◆ TASK STATEMENT
From the article on introjection below, copy the passage that begins at "We do this to" and stops after "emotions or needs.", with no changes.

◆ EXERCISE PASSAGE
● ● ● ● ● ● ●

What If Your Thoughts Aren’t Even Yours? How Introjection Shapes Who You Think You Are 

“I don’t even know who I am.”

If you’ve ever thought that, whether in therapy, to a friend, or quietly in your own head, I want you to know something – it’s okay. In fact, it’s more common than you think. And, it’s a powerful place to begin.

Because so many of us walk around carrying beliefs, patterns, and behaviors that were not truly ours. They were passed down. Taught. Implied. Ingested, sometimes without a word being said. That’s called introjection, and it impacts everything from how you feel about yourself to how you function in relationships.

What Is Introjection? (And Why It Matters)

Introjection is a psychological process where we unconsciously absorb the beliefs, emotions, and personality traits of others—especially caregivers, authority figures, or people we needed love and approval from. It often happens in childhood, when we’re still forming our sense of self.

Let me break it down. If your parent believed “emotions are weak,” you likely internalized that message – whether it was said out loud or just shown through actions and tone. If your family prioritized peace over truth, you probably learned to silence your voice to avoid conflict.

We do this to stay safe. To stay connected. But over time, those absorbed beliefs can feel like our own—until we start questioning them.

Signs You’re Living from an Introjected Belief

  • You feel disconnected from your authentic self.
  • You’re afraid to express your emotions or needs.
  • You feel “bad” or “wrong” for disagreeing with people you love.
  • You struggle with people-pleasing or self-criticism.
  • You notice recurring patterns in your relationships (especially unhealthy ones). 

These signs aren’t proof that something’s wrong with you. They’re clues that you might be living from someone else’s values, not your own.

Introjection vs. Projection: What’s the Difference?

While projection is when we place our own feelings onto others (e.g., assuming someone is judging us when really, we’re judging ourselves), introjection is the opposite. It’s when we take on the feelings or beliefs of others and internalize them without conscious thought.

It often happens between children and parents, but it can also happen with teachers, coaches, spiritual leaders or anyone we looked to for guidance or safety.

● ● ● ● ● ● ●

◆ INFORMATION SUPPLIED
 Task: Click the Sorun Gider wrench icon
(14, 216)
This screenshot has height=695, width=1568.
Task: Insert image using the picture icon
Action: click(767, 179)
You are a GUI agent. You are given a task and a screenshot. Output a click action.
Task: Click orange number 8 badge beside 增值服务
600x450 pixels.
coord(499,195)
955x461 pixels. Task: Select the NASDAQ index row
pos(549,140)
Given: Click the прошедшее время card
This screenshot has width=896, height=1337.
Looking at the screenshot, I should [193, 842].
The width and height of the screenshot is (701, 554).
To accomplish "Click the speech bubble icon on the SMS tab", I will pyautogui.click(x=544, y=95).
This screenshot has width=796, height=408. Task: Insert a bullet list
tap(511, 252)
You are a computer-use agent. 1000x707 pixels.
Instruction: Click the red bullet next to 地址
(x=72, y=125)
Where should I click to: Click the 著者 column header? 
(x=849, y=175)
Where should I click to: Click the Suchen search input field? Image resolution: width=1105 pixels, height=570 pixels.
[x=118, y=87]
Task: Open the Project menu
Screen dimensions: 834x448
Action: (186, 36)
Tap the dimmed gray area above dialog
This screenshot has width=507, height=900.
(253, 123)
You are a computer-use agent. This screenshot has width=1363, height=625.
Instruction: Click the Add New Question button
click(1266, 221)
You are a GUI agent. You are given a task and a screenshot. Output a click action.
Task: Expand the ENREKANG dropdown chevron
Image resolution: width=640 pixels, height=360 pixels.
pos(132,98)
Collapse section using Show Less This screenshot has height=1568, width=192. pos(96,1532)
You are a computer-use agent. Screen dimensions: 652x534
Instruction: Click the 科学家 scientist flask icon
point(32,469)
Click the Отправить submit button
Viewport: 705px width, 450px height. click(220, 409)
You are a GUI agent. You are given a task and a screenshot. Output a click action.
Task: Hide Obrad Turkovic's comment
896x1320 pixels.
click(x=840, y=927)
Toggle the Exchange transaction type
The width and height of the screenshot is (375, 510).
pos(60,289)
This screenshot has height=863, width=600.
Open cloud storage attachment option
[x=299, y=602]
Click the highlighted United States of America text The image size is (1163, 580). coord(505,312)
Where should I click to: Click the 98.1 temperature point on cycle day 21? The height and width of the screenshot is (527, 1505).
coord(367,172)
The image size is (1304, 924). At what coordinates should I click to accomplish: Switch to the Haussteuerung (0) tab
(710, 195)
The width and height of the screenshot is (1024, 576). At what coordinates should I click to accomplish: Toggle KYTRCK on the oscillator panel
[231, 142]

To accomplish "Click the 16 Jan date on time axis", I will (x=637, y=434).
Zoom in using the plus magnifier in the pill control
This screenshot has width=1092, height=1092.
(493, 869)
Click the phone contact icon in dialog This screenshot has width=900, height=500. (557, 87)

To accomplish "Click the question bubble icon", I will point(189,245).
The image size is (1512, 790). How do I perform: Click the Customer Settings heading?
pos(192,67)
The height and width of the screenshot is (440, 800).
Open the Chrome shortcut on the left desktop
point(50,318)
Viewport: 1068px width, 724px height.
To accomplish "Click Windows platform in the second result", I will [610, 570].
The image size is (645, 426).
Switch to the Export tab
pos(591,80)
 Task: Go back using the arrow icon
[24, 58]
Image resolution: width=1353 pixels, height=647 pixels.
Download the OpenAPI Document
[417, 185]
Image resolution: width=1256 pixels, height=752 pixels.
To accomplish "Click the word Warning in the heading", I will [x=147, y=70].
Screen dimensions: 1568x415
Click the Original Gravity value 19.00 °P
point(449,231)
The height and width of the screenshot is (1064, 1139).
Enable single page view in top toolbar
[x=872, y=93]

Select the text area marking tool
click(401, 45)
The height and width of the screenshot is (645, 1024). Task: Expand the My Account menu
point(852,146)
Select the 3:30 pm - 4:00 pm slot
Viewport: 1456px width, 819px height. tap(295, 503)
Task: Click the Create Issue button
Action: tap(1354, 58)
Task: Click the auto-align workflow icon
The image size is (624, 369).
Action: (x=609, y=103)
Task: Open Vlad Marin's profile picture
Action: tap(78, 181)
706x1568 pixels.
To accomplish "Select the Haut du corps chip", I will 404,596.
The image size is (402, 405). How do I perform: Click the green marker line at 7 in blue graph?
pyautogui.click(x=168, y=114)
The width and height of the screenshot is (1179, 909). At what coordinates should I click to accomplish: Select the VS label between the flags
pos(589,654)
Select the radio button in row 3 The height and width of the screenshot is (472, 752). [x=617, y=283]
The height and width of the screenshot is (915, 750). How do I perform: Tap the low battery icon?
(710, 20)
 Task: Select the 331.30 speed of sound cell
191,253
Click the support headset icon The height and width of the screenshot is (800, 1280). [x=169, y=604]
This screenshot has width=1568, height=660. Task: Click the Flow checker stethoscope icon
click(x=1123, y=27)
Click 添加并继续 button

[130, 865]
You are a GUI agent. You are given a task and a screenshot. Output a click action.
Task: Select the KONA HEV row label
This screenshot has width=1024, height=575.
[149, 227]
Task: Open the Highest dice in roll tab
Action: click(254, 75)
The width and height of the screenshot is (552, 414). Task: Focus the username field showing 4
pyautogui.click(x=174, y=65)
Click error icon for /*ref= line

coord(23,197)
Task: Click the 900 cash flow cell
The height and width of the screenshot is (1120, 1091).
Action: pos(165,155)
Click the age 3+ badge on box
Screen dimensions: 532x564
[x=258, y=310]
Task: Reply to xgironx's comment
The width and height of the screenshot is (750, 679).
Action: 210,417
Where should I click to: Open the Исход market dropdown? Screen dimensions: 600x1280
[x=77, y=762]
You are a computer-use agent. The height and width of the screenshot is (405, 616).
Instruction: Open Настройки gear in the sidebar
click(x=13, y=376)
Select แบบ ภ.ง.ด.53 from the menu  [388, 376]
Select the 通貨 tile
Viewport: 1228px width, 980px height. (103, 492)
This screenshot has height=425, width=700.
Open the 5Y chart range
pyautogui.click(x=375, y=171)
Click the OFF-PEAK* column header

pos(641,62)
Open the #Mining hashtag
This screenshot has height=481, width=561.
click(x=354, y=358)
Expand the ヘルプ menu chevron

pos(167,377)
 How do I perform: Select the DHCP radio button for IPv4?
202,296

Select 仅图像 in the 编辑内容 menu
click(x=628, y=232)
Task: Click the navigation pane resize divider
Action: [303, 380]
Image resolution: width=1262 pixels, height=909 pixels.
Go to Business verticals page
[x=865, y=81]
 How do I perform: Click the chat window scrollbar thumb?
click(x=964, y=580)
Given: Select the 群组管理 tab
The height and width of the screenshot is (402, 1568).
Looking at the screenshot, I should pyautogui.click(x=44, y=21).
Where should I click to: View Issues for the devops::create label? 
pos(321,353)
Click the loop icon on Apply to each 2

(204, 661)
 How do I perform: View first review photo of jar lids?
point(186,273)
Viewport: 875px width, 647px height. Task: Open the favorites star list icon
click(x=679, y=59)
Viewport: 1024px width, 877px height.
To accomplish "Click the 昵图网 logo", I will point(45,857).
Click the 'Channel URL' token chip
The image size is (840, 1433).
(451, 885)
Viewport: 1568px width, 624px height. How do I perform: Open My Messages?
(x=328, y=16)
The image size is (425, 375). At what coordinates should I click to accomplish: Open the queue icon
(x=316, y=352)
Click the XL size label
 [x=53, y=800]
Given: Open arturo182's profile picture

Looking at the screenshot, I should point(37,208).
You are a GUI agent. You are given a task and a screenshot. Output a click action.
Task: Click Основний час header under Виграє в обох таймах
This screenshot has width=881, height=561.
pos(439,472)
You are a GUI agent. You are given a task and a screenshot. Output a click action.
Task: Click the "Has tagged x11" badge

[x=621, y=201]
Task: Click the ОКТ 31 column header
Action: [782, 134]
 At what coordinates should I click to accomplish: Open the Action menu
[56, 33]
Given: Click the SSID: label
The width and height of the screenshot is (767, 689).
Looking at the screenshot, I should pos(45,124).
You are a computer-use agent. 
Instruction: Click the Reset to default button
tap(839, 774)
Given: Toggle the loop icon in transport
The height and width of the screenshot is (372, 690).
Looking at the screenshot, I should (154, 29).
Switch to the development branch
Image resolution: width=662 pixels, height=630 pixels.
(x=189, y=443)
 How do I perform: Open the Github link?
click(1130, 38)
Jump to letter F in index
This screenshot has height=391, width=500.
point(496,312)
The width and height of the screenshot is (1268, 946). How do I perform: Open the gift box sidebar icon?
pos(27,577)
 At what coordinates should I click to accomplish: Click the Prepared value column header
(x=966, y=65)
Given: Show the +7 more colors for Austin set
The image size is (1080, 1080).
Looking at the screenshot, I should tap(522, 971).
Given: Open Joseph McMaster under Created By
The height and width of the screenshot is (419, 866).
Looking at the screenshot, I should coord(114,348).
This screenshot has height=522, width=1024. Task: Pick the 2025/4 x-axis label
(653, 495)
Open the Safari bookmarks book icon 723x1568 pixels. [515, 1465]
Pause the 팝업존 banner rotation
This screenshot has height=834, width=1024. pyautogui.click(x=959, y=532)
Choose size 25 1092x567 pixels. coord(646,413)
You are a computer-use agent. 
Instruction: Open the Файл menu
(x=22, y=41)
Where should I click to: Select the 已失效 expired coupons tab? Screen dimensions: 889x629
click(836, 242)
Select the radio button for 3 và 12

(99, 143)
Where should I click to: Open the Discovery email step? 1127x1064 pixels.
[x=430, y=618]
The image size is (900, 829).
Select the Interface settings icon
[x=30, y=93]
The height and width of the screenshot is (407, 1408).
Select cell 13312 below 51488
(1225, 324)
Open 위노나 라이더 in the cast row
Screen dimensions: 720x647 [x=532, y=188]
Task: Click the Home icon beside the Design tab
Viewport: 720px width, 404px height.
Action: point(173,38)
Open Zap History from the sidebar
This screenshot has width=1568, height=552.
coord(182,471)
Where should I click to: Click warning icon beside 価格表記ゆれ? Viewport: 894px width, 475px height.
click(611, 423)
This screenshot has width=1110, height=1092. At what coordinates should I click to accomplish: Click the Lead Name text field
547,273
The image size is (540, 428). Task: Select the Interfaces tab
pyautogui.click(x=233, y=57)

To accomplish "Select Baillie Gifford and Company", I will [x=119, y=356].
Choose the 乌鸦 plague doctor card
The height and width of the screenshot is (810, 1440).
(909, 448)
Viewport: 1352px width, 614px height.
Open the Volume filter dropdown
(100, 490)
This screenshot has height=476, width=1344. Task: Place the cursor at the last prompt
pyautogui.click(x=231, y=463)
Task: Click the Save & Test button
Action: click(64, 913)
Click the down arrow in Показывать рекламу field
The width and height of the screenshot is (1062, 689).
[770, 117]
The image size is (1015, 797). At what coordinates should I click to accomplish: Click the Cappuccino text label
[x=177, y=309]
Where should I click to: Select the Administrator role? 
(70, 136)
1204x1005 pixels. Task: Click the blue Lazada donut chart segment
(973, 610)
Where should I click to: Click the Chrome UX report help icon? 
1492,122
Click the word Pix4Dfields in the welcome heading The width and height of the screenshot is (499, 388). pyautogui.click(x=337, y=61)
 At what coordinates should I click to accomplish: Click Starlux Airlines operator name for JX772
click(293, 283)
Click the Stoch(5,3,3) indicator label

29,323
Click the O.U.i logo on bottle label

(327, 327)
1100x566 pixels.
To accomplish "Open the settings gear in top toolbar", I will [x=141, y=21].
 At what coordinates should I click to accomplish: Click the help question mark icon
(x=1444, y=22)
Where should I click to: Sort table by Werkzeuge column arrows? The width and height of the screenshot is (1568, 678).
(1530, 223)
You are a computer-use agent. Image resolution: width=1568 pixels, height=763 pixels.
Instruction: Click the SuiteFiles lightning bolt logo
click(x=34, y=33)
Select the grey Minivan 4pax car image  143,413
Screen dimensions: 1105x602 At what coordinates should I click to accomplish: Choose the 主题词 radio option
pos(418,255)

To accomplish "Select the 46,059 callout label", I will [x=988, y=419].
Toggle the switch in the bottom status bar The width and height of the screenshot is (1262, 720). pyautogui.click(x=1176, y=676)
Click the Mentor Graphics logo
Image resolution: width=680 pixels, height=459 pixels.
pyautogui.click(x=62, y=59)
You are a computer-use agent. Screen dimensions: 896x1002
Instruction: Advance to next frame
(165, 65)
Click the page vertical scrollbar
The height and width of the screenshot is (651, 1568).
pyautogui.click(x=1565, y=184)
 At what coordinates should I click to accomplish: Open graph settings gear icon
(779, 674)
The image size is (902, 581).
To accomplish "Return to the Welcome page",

● ● ● ● ● ● ●

◆ TASK RESPONSE
We do this to stay safe. To stay connected. But over time, those absorbed beliefs can feel like our own—until we start questioning them.

Signs You’re Living from an Introjected Belief

  • You feel disconnected from your authentic self.
  • You’re afraid to express your emotions or needs.